Microphones
Microphones
Old microphones have an appeal not dissimilar to old guns. They’re metal, they’re heavy, and they represent or confer a kind of power.
Far left in the top picture is the Monarch TM-16 (Japan). The big tank next to it is the Stromberg-Carlson 12, USA. In the center is the most well-known of all the “Elvis” mikes, having appeared on a US postage stamp. It’s the Shure 55C (USA). Next, the rare and wonderful Astatic 600S with a plastic grille and chrome fins! Last is the RCA 74B “Junior Velocity” microphone from the 1940s (USA).
The next photo shows, left to right, the Shure “Uniron” 330, a variant of the Shure SM33 model Johnny Carson used on The Tonight Show for many years (USA). Next is the Kent DM-17 (Japan)–a mini knockoff of the famed RCA 77, Next is a Realistic 33-999 from Radio Shack (Japan), Shure 300 (USA), and Calrad DM-18 (Japan).
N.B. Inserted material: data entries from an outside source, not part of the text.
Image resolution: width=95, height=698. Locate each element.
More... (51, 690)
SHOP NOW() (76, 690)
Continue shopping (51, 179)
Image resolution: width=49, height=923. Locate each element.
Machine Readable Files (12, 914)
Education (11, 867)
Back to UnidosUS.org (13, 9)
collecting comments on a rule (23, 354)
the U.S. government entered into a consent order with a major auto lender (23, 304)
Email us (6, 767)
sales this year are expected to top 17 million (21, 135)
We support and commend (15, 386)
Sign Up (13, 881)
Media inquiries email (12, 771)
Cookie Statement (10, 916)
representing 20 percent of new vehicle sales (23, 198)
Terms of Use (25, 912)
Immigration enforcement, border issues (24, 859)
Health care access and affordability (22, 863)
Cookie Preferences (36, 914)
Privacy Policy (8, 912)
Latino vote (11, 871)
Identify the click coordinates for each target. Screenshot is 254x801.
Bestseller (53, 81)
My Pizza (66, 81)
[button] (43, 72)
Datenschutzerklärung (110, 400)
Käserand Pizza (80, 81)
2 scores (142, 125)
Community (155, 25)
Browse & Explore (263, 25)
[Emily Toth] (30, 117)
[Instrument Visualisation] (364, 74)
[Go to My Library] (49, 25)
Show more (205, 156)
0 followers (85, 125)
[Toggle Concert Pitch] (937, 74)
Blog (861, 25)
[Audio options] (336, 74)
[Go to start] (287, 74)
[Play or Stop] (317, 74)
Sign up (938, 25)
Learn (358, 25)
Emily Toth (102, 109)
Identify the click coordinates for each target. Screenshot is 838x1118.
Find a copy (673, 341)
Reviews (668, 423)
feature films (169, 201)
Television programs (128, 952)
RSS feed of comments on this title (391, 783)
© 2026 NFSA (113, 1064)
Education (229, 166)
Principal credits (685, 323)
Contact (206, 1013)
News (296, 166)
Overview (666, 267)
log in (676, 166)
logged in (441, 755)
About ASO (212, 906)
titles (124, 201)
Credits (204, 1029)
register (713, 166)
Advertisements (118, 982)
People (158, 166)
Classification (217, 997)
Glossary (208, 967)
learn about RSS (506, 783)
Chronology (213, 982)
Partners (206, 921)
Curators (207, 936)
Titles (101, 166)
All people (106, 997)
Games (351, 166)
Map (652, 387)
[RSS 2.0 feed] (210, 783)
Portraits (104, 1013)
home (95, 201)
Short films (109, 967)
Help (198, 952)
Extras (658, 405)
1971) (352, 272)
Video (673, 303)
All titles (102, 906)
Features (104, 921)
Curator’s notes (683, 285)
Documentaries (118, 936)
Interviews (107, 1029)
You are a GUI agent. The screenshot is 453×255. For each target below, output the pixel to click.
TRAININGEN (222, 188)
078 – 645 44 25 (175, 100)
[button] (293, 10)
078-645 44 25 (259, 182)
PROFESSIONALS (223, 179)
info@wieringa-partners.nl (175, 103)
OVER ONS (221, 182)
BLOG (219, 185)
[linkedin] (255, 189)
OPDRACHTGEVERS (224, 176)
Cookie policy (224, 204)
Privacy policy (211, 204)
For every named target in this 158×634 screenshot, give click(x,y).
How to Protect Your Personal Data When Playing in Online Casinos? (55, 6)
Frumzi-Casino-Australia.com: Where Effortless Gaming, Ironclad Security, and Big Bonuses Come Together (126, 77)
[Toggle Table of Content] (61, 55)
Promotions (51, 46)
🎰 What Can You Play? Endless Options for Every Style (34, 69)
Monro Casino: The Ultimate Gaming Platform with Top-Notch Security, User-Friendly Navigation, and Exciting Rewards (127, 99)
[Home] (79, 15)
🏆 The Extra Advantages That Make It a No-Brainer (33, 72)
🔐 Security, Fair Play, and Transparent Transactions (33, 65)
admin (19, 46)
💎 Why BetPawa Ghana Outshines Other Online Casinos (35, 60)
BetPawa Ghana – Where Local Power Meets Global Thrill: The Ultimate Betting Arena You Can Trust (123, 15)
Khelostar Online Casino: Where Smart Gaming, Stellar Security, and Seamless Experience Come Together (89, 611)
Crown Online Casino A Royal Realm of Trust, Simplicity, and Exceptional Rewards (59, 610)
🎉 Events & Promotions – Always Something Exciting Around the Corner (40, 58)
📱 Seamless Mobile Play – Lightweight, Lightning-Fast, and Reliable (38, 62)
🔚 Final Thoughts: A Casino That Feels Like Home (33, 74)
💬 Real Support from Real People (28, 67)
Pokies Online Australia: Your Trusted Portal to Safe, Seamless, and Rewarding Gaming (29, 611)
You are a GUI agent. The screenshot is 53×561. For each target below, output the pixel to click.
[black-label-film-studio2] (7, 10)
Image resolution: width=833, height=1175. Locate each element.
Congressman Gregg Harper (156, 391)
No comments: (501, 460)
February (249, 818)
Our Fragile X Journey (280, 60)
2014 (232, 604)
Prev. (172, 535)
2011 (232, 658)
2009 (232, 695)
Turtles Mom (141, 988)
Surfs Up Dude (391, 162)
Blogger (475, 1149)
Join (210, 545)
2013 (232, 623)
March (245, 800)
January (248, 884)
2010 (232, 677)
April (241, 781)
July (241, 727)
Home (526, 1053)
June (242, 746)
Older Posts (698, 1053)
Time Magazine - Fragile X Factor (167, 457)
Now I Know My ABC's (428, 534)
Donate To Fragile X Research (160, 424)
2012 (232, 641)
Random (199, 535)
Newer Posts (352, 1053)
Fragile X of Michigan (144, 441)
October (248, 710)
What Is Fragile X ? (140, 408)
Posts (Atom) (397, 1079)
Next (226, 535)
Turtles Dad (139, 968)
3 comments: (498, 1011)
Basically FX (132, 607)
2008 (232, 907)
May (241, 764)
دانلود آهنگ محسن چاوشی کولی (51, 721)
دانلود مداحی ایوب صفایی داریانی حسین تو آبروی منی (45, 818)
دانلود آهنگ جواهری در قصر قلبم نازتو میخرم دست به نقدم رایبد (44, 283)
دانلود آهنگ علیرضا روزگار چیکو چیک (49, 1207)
And in the photo with the black background are, from left, the Shure 705A “Ultra Wide Range Crystal” microphone (USA), next (in front) is the Astatic JT-30 (USA), and behind it a Shure crystal microphone, the 730B, followed by the Neat TM-3 dynamic mike from Onkyo Denki (Japan), and last is the Universal “5MM Velocity” microphone (USA).
Below: Aiwa CM-30 stereo condenser microphone with flip stand (Japan), Shure Spher-O-Dyne PE53 (USA), Electro-Voice 666 (USA), Electro-Voice RE15 (USA) —also well-known as an “Elvis mike,” Altec 683B (USA), Shure 585SAV Unisphere A with volume control (USA), a tiny ball mike on a tie clasp with no name or other markings but is probably from Japan, Universal “Handi-Mike” 200-TC (USA), and the Legend IC/TMC-IT Buships Stock No. S17-M-1876-897, which looks like a Turner 99 and probably is.
Few people seem to remember these days that the standard abbreviation for a microphone is “mike”— as in “hey you, get off the stage, gimme that mike.” For some years now, microphone has commonly been abbreviated as “Mic.” But this, of course, is not how it’s pronounced. I think the genesis of this abbreviation was on tape recorders, specifically small foreign-made ones, where labeling the microphone input jack required an abbreviation and the recorder’s maker was unfamiliar with the standard “mike” abbreviation. Naturally, appreciating old things as I do, I continue to use “mike” as I don’t see “mic” as any kind of improvement.